Controlling Your Emotions

The Feel-Think-Do Link

Managing your emotions can be tough sometimes. Teenagers have stress, peer pressure, hormones, and parental expectations to deal with. Sometimes it takes a lot of self-awareness and self-control to handle all of your different feelings and act appropriately.

There are skills, that you can develop, that will help you with controlling your emotions and making a planned reaction to what initially triggered it.

First – Self-awareness (FEEL)
This means that you notice what you’re feeling and thinking, and why. Little kids aren’t very good at this – they just act out how they feel, such as having a tantrum when they’re mad. But you have the experience and mental capabilities to be self-aware.

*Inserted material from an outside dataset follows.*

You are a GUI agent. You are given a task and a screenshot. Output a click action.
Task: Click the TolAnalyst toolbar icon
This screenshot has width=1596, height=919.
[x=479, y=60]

When your emotions feel like they’re out of control, take a minute to reflect on what you’re feeling and why you’re feeling that way.

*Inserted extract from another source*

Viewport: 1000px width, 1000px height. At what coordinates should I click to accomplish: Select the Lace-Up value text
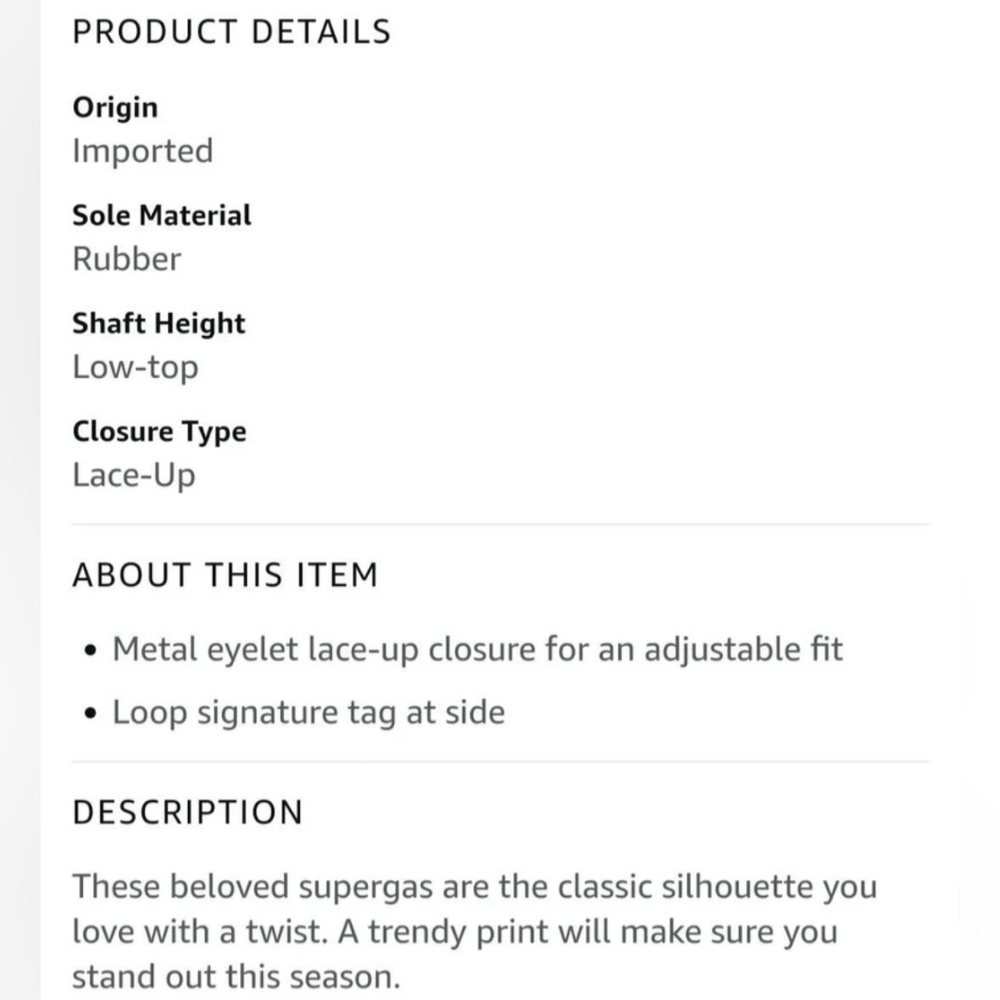point(134,476)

Second – Self-control (THINK)
This means thinking before you act. It gives you a few minutes between those very strong emotions and any impulsive actions that you might take and regret later. By putting self-awareness and self-control together, you’ll give yourself the tools to make better choices on how to act when you’re feeling strong emotions.

Third – Planned Action. (DO)
Now that you’ve been able to slow it down a bit and look at your feelings and the reasoning behind them, you can plan your action. Think about all of the different ways you could respond to what caused you to get so emotional. What are the consequences of your different options? What will they mean to others and you in the long run. Can you think of other alternatives that would be more positive?

Next time you get extremely angry, jealous, or hurt – follow the Feel-Think-Do steps. By following these simple steps, you can save yourself from the dangers that impulsive responses often bring and make your actions more productive for yourself and everyone involved.